During the early Asian session, the NYNEXfutures of West Texas Intermediate (WTI) rose by as much as 1.5% to $68.19 per barrel, while the ICEfutures of Brent jumped 1.42% to $71.58 per barrel before falling back. The natural gas futures price also increased by nearly 1% to $4.14 per million British thermal units (MMBtu) during the same period.

Additionally, China announced a special plan to boost domestic consumption, along with several positive economic data, which added to the optimism about demand. Retail sales in China rose 4% in the first two months of this year, accelerating from a 3.7% increase in December.

Houthi resumes attacks in the Red Sea

The Red Sea and the Suez Canal are essential routes for oil and gas shipments between Europe, Asia, and North America. In late 2023, the Iran-backed Houthi group, designated as a Foreign Terrorist Organisation by the United States, launched attacks on commercial vessels in the Red Sea in reaction to Israel’s retaliation against Hamas in Gaza. The Red Sea instability previously led to a rise in energy shipping costs as oil and gas cargo shipments had to take longer routes. Last week, the group stated that it will resume attacks following the six-week ceasefire in Gaza as Israel ceased all humanitarian aid.

On Saturday, US President Donald Trump ordered military strikes on Houthi militia sites in Yemen in response to disruptions in shipping routes. He posted on the Truth Social that attacks on American vessels will not be tolerated. According to Pentagon chief Pete Hegseth, the US military strikes will be “aggressive” until Houthis stops military attacks, during an interview on Fox News.

Crude prices recover from multi-year lows

Earlier this month, crude prices reached their lowest level since November 2021 due to bleak economic outlooks amid escalating global trade conflicts. The ceasefire talks aimed at ending the conflict in Ukraine have also raised concerns about Russia’s production returning.

In February, China imposed 10% levies on crude oil and 15% on liquidsied natural gas (LNG) from the US in response to Trump’s tariffs.
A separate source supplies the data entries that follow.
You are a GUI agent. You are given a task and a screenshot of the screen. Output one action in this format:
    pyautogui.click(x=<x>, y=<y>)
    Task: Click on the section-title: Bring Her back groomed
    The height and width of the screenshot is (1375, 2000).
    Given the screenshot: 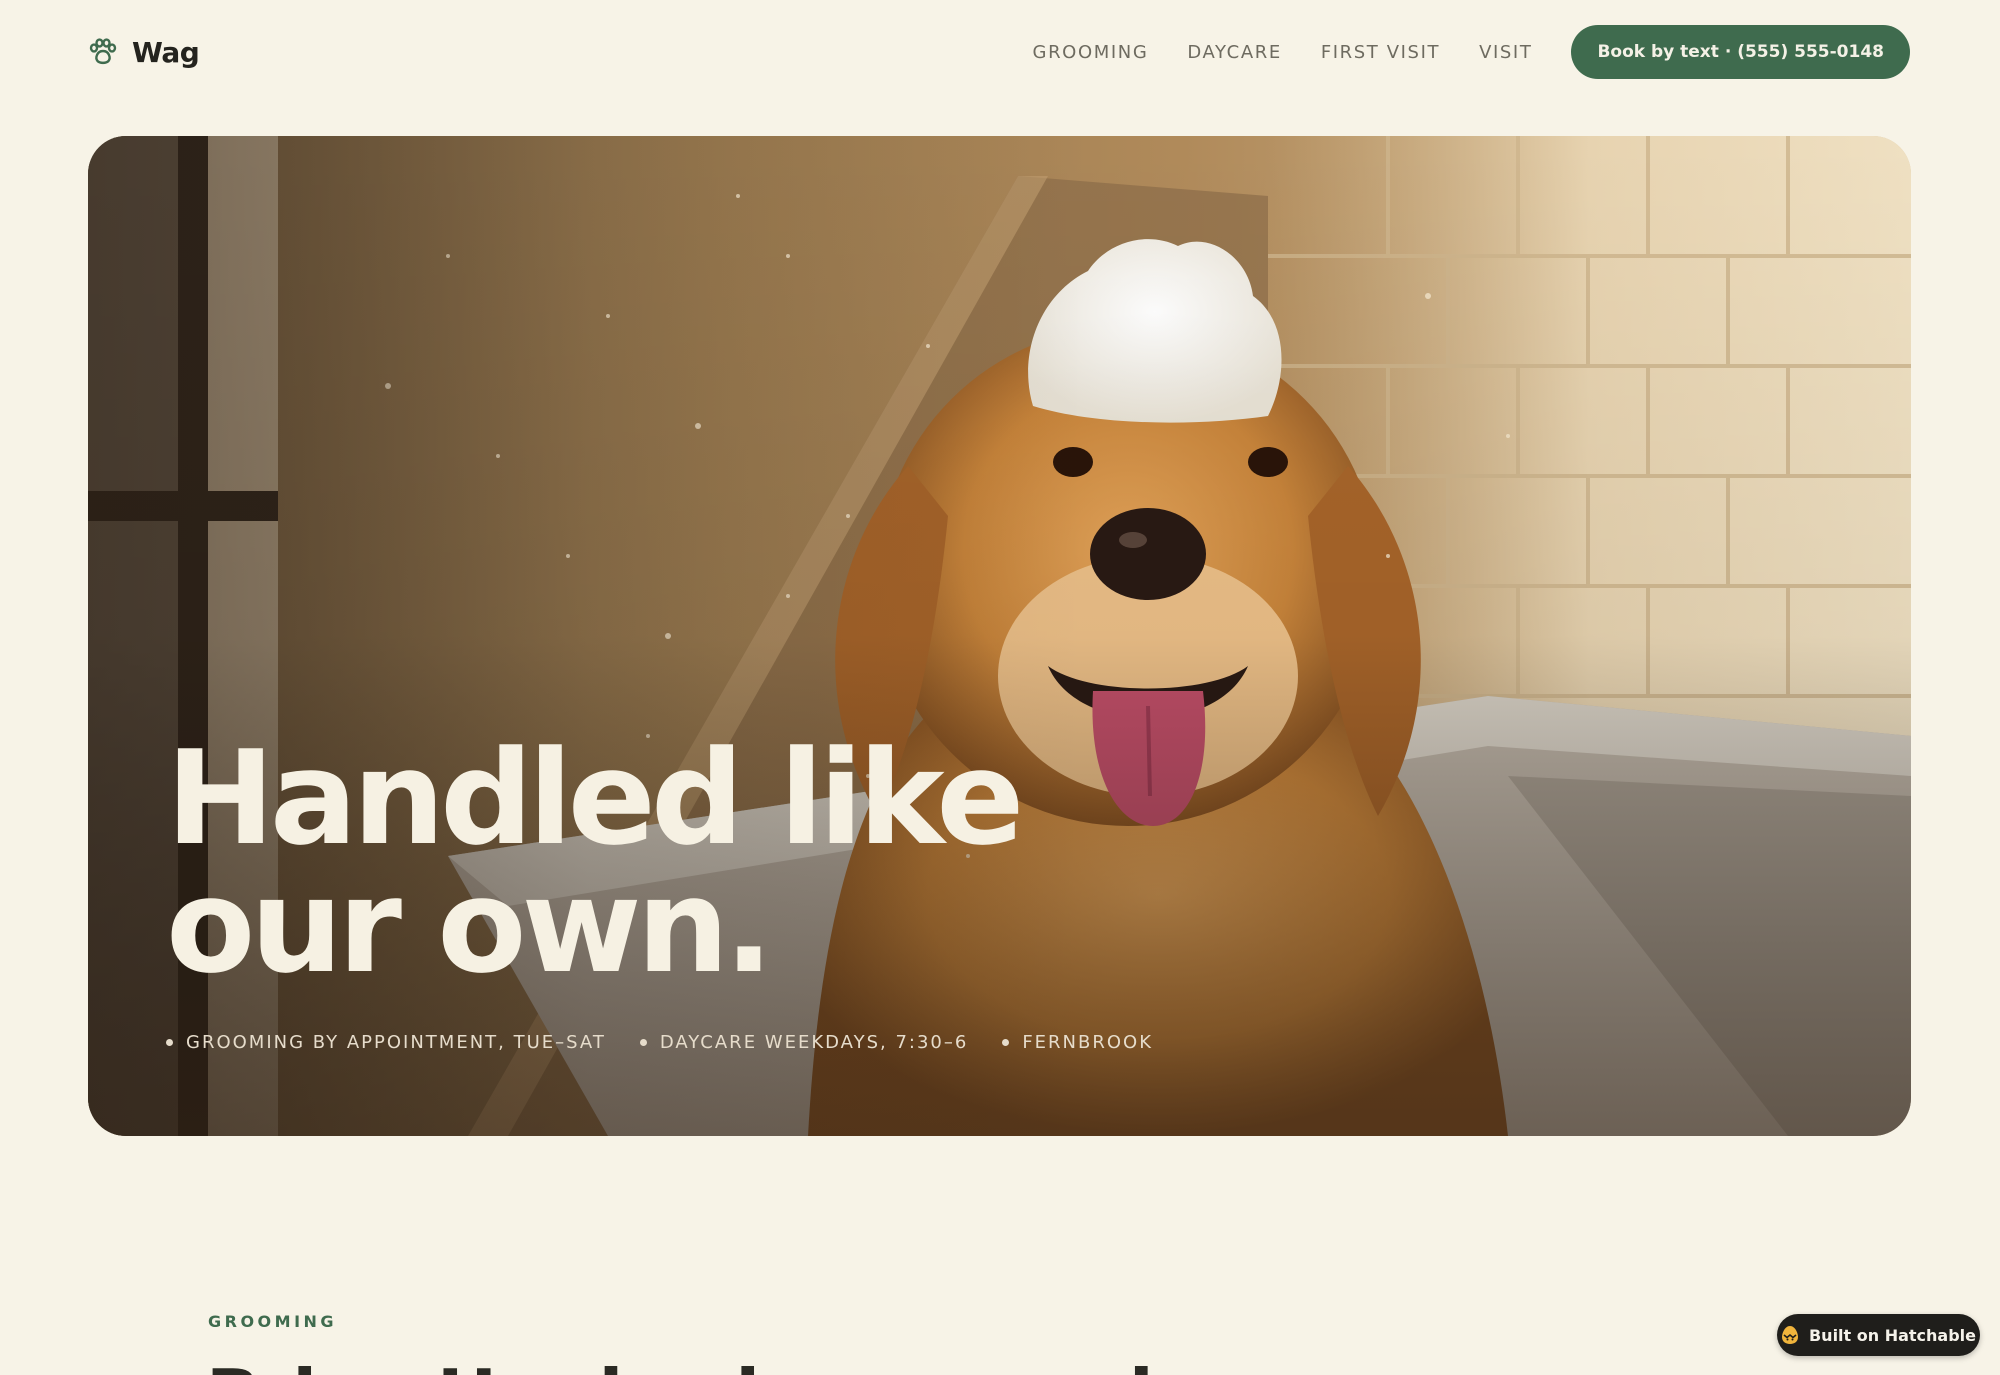 What is the action you would take?
    pyautogui.click(x=806, y=1366)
Last week, Trump proceeded with a 10% tariff on Canadian oil. Meanwhile, the OPEC+ decided to gradually raise its production by 138,000 barrels per day in April. These factors contributed to a plunge in crude prices, with both benchmarks experiencing sharp declines—Brent down 16% and WTI down 18% since mid-January.

Last week, crude prices rebounded from their respective multi-year lows on the news that the US will tighten sanctions on Iran. Iran accounts for 24% of the Middle East’s oil reserves and 12% of global reserves, according to the EIA. Its oil exports have increased since 2022, following Russia’s invasion of Ukraine, with the present supply reaching 1.5 million barrels per day, or 1.4% of global production.
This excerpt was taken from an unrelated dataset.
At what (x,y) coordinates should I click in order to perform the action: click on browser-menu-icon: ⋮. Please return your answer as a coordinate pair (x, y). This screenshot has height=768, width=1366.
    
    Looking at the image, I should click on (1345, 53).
Additionally, Russian President Vladimir Putin demands changes to the US ceasefire deal, also reducing hopes for an immediate truce in the Ukraine war. A weakened US dollar and a potential oversold technical signal may have also supported the rebound.
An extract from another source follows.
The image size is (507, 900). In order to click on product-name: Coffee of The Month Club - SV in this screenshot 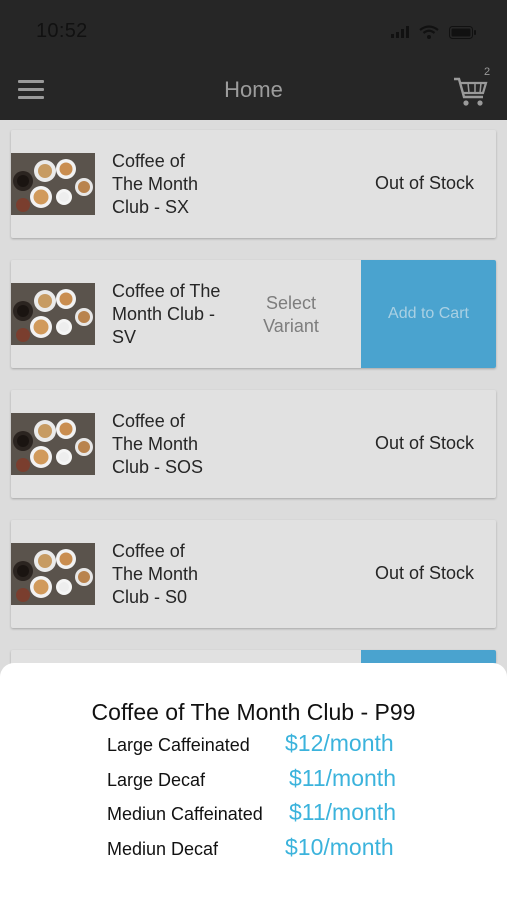, I will do `click(166, 314)`.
However, analysts expect the rebound in oil prices to be capped by economic concerns. “Lingering uncertainty over U.S. trade policy and mounting concerns about the economic outlook are capping risk appetite, limiting oil’s upside,” said Dilin Wu, a research analyst at Pepperstone.

Oil supply to exceed demand in 2025

However, the International Energy Agency warned last week that global oil supply could exceed demand by approximately 600,000 barrels per day in 2025, due to record production in the US and weakened demand amid rising global trade tensions, despite growing demand in China.

US inventory data demonstrated weekly stockpiles increased for six out of seven weeks since mid-January. Crude inventories rose by 1.45 million barrels in the week ending 7 March, following a 3.6 million build in the previous week. The US crude oil field production stabilized at a near-record high of 13.58 million barrels per day in early March.